■ **EXERCISE DESCRIPTION**
Set down the data below once more, precisely as it reads.

■ **THE DATA**
=== Section Start ===
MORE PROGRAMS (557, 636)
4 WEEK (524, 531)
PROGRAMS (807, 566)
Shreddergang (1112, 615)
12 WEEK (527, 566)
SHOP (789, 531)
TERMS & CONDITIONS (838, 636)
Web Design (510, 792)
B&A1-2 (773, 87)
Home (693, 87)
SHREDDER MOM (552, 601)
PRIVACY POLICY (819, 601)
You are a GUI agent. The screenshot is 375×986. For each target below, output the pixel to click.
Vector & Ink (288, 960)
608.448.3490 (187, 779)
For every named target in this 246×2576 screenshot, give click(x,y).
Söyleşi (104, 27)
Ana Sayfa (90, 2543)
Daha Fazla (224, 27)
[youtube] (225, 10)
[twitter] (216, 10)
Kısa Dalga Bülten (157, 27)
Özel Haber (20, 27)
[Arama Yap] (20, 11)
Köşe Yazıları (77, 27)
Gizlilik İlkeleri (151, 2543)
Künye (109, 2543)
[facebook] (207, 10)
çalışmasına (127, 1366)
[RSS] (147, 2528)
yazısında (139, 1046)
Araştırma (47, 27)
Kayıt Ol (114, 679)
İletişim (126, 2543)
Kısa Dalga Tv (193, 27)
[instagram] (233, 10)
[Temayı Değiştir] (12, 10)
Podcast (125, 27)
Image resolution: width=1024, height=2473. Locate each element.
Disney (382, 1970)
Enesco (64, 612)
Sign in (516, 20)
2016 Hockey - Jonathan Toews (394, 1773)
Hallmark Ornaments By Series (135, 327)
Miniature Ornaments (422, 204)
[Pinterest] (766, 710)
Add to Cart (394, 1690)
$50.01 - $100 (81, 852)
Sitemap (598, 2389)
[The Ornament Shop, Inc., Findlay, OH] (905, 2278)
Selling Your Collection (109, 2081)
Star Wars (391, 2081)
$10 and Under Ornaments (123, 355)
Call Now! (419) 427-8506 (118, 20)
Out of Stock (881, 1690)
=== Section End ===
■ **RESULT**
MORE PROGRAMS (557, 636)
4 WEEK (524, 531)
PROGRAMS (807, 566)
Shreddergang (1112, 615)
12 WEEK (527, 566)
SHOP (789, 531)
TERMS & CONDITIONS (838, 636)
Web Design (510, 792)
B&A1-2 (773, 87)
Home (693, 87)
SHREDDER MOM (552, 601)
PRIVACY POLICY (819, 601)
You are a GUI agent. The screenshot is 375×986. For each target below, output the pixel to click.
Vector & Ink (288, 960)
608.448.3490 (187, 779)
For every named target in this 246×2576 screenshot, give click(x,y).
Söyleşi (104, 27)
Ana Sayfa (90, 2543)
Daha Fazla (224, 27)
[youtube] (225, 10)
[twitter] (216, 10)
Kısa Dalga Bülten (157, 27)
Özel Haber (20, 27)
[Arama Yap] (20, 11)
Köşe Yazıları (77, 27)
Gizlilik İlkeleri (151, 2543)
Künye (109, 2543)
[facebook] (207, 10)
çalışmasına (127, 1366)
[RSS] (147, 2528)
yazısında (139, 1046)
Araştırma (47, 27)
Kayıt Ol (114, 679)
İletişim (126, 2543)
Kısa Dalga Tv (193, 27)
[instagram] (233, 10)
[Temayı Değiştir] (12, 10)
Podcast (125, 27)
Image resolution: width=1024, height=2473. Locate each element.
Disney (382, 1970)
Enesco (64, 612)
Sign in (516, 20)
2016 Hockey - Jonathan Toews (394, 1773)
Hallmark Ornaments By Series (135, 327)
Miniature Ornaments (422, 204)
[Pinterest] (766, 710)
Add to Cart (394, 1690)
$50.01 - $100 (81, 852)
Sitemap (598, 2389)
[The Ornament Shop, Inc., Findlay, OH] (905, 2278)
Selling Your Collection (109, 2081)
Star Wars (391, 2081)
$10 and Under Ornaments (123, 355)
Call Now! (419) 427-8506 (118, 20)
Out of Stock (881, 1690)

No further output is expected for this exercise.